__Requirement__
Some of the lines below need repeating. Reproduce exactly those between the lines holding "xlprn (145, 207)" and "Как заработать миллион?", inclusive.

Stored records

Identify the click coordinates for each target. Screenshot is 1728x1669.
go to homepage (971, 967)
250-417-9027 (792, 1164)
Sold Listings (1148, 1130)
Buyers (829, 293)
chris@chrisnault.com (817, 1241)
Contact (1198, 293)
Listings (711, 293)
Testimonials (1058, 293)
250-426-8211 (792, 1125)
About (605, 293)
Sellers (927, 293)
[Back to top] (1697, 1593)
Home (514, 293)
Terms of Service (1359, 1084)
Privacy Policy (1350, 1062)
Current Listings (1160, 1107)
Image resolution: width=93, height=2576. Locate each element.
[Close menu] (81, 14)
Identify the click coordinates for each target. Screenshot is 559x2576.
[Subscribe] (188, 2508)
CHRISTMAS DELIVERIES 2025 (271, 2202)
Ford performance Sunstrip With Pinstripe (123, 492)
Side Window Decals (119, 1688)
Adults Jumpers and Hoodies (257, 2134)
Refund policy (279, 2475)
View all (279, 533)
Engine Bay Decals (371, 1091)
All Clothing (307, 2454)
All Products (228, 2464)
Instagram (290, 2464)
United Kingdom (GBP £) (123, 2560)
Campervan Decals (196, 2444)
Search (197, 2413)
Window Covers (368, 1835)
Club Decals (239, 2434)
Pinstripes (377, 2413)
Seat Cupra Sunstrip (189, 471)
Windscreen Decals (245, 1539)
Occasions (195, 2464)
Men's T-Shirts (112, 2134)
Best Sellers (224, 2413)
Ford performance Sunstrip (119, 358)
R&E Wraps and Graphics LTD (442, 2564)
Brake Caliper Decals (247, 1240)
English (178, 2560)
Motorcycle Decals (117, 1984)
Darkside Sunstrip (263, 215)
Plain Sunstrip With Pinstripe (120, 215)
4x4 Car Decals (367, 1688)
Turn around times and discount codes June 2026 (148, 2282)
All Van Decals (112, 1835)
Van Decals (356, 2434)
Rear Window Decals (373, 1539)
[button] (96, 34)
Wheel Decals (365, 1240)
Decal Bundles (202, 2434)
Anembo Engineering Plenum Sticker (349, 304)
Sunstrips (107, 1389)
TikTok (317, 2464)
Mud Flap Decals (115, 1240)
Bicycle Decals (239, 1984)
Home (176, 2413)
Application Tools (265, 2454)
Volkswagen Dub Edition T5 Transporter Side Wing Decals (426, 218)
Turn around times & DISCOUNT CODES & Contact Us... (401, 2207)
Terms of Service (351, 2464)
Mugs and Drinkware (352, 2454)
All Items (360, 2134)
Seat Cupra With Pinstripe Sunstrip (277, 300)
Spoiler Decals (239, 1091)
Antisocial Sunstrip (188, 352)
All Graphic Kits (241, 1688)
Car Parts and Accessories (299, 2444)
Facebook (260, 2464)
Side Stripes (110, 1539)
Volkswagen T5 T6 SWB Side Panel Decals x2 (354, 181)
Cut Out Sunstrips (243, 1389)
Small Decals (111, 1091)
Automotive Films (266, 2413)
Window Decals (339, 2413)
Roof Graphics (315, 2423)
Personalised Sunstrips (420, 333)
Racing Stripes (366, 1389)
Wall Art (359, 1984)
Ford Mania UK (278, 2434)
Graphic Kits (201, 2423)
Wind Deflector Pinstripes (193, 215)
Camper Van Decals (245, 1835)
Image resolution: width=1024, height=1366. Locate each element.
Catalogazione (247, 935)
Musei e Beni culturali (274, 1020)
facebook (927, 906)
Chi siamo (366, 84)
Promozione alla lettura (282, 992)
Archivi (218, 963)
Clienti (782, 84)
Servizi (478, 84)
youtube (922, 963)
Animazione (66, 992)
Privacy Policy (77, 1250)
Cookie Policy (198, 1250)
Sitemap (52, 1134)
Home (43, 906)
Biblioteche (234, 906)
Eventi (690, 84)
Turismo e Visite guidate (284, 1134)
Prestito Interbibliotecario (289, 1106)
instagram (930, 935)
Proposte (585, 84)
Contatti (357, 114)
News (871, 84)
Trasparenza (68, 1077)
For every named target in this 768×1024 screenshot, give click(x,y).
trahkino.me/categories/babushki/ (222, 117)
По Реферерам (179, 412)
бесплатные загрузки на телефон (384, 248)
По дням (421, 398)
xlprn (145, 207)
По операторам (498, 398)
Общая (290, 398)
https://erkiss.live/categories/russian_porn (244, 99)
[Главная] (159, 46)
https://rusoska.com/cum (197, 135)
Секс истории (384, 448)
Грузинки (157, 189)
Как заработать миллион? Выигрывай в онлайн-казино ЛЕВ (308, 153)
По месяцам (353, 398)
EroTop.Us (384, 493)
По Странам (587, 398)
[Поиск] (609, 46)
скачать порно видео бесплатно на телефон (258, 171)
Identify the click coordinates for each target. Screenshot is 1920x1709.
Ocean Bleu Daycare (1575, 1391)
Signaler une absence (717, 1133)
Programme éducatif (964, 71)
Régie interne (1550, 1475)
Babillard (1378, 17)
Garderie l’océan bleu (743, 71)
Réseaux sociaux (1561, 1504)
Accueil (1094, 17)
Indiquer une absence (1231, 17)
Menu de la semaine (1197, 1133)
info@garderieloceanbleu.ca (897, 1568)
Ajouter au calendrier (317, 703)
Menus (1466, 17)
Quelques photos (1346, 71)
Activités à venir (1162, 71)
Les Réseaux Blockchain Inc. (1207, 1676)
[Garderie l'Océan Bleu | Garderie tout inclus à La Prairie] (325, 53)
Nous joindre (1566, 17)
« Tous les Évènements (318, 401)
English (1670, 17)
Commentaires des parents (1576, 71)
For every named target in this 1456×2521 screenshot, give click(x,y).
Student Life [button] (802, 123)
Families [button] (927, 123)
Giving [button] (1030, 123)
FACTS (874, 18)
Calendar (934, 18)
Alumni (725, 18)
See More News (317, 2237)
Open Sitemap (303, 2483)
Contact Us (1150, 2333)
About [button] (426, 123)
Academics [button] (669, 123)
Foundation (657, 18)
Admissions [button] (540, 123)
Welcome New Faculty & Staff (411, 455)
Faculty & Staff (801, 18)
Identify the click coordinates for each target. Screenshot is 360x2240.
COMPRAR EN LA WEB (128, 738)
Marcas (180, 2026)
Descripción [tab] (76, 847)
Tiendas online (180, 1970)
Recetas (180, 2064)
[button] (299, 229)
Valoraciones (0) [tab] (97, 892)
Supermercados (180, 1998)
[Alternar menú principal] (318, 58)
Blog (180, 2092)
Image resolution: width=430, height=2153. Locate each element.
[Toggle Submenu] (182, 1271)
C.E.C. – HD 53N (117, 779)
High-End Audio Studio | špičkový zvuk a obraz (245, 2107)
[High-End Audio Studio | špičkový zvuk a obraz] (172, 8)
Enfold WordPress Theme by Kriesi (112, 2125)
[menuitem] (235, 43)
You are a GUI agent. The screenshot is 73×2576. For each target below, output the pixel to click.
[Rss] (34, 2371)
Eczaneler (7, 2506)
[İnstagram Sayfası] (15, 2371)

__Result__
xlprn (145, 207)
По операторам (498, 398)
Общая (290, 398)
https://erkiss.live/categories/russian_porn (244, 99)
[Главная] (159, 46)
https://rusoska.com/cum (197, 135)
Секс истории (384, 448)
Грузинки (157, 189)
Как заработать миллион? Выигрывай в онлайн-казино ЛЕВ (308, 153)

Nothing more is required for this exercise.